◆ **EXERCISE DIRECTIONS**:
Produce an exact transcription of the data, with the images left out.

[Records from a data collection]
_ _ _ _ _
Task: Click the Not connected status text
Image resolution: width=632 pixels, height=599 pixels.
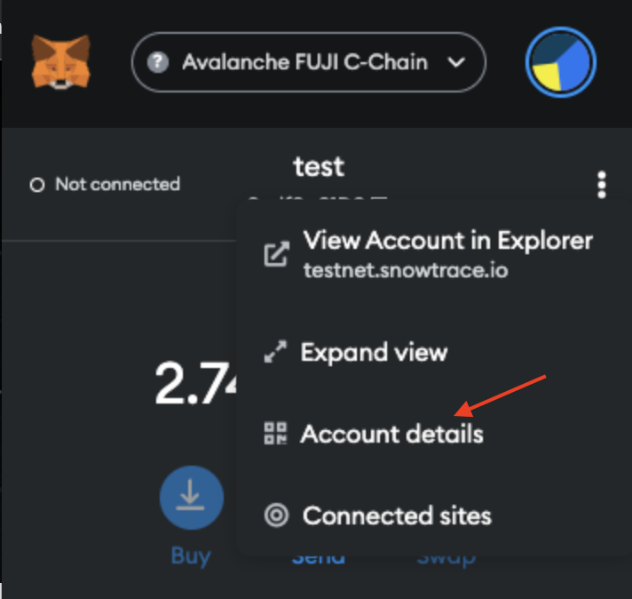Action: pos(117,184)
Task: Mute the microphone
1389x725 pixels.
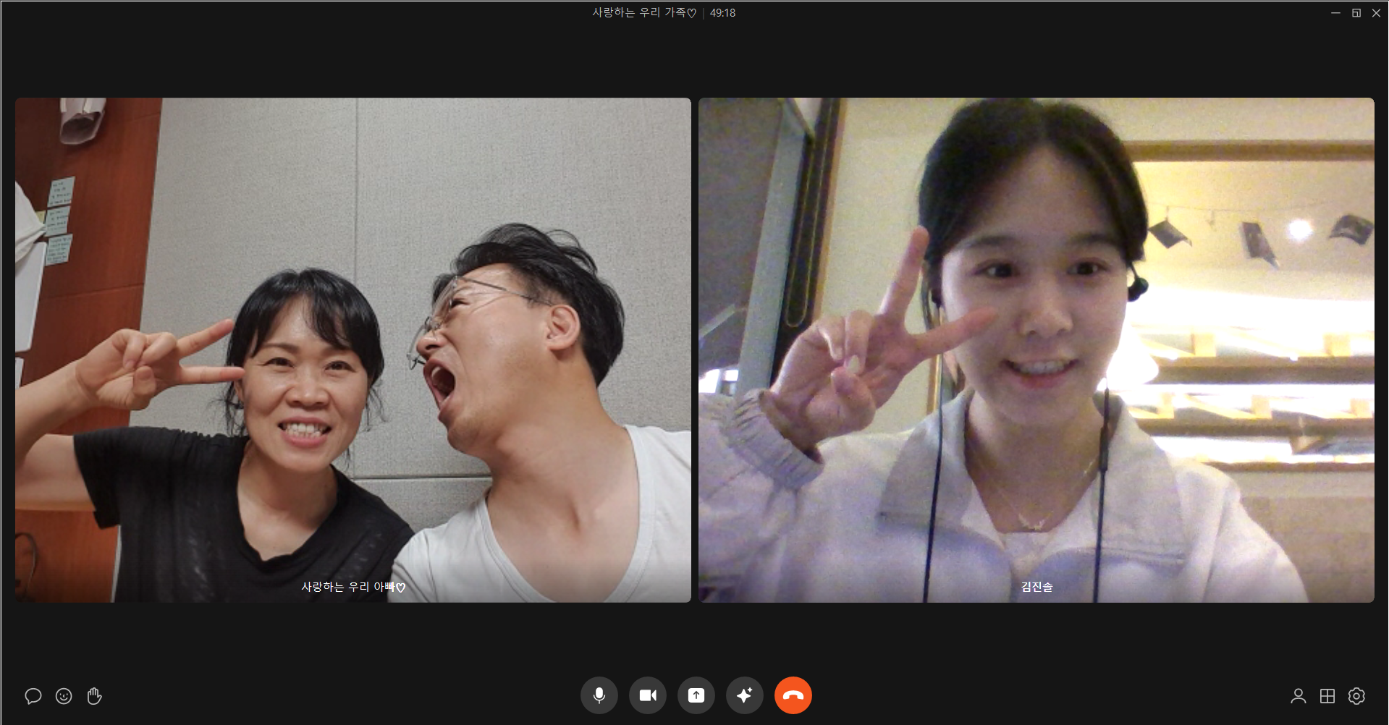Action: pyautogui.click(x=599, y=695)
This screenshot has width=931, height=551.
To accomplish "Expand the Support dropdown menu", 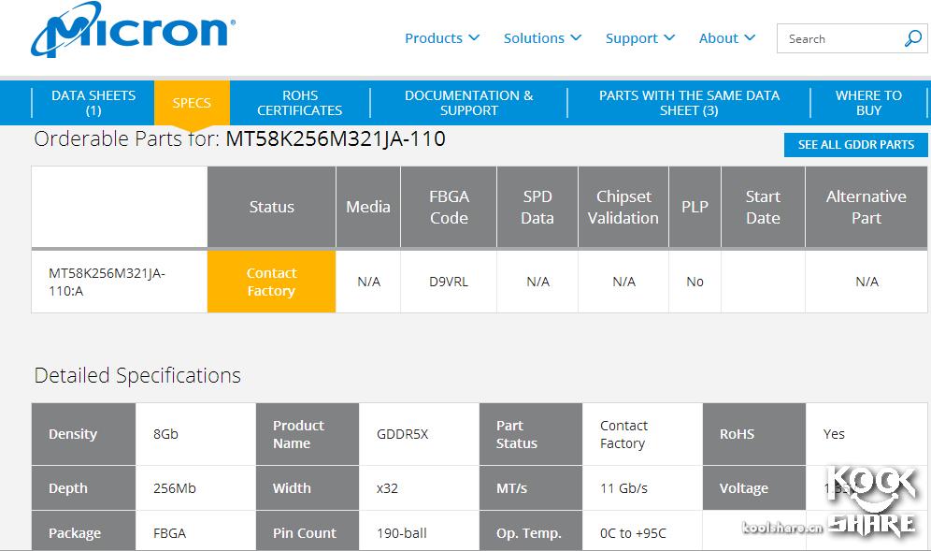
_ _ _ _ _
◆ **ANSWER TO THIS TASK**:
Task: Click the Not connected status text
Image resolution: width=632 pixels, height=599 pixels.
Action: pos(117,184)
Task: Mute the microphone
1389x725 pixels.
Action: pyautogui.click(x=599, y=695)
This screenshot has width=931, height=551.
To accomplish "Expand the Support dropdown menu", 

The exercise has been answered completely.